三浦透子「難しいけれど、面白いチャレンジになる」 難解な心理を描くイプセンの作品に挑む
この作品が描いているのも、そういう複雑さなんじゃないかと思っています。レベッカは思想を持った確固とした人のように見えるけれど、じつは彼女自身も葛藤しながら選んだ片方の道を積み重ねてしまった気がするんです。思い描いた理想の形とは違う方向へと物事が進んで、自分の中でも着地点を見つけられずにいるように思えて。そこが役の面白さでもあり、表現するうえでの難しさでもあるのかなと思います」
高い評価を受けた映画『ドライブ・マイ・カー』でも、話題を呼んだドラマ『エルピス』でも、一筋縄ではいかない役を演じてきた三浦さん。強さの中にある弱さや弱さの中にある強さといった、表面に見えている一面的な感情ではない人間の重層的で複雑な感情を表現してきた。

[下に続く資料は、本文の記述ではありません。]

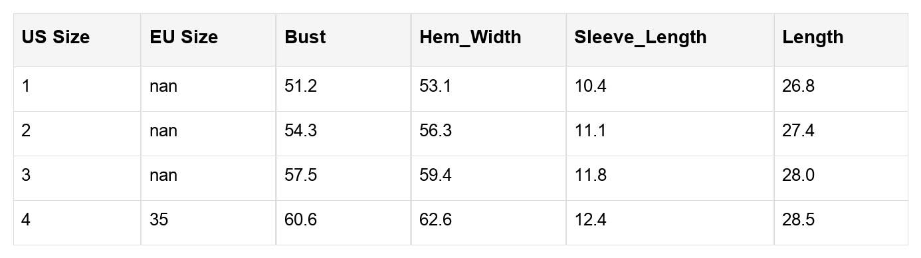921x258 pixels.
Task: Click the Hem_Width value 59.4
Action: 435,175
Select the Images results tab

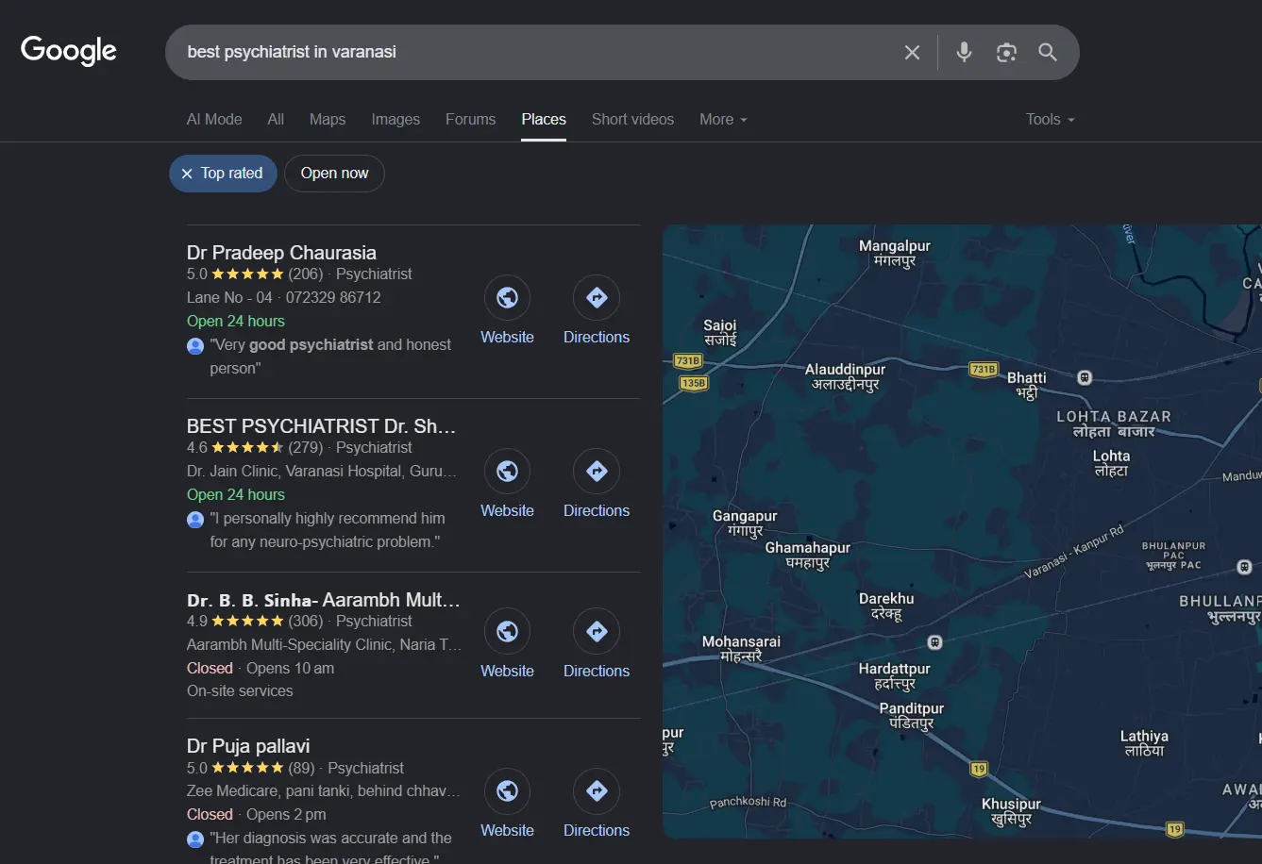[x=395, y=119]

「私自身、強い部分もあれば弱い部分もあるんですよね。意見を言うときに、言っていいものなのか考えたり、どういう言葉を選ぶのが適切なのかを必死で考えたりするし、言う寸前に迷ったり、怖くなったりすることもある。それだけ考えても考えても、やっぱり感情を優先してしまって、後悔することもあって。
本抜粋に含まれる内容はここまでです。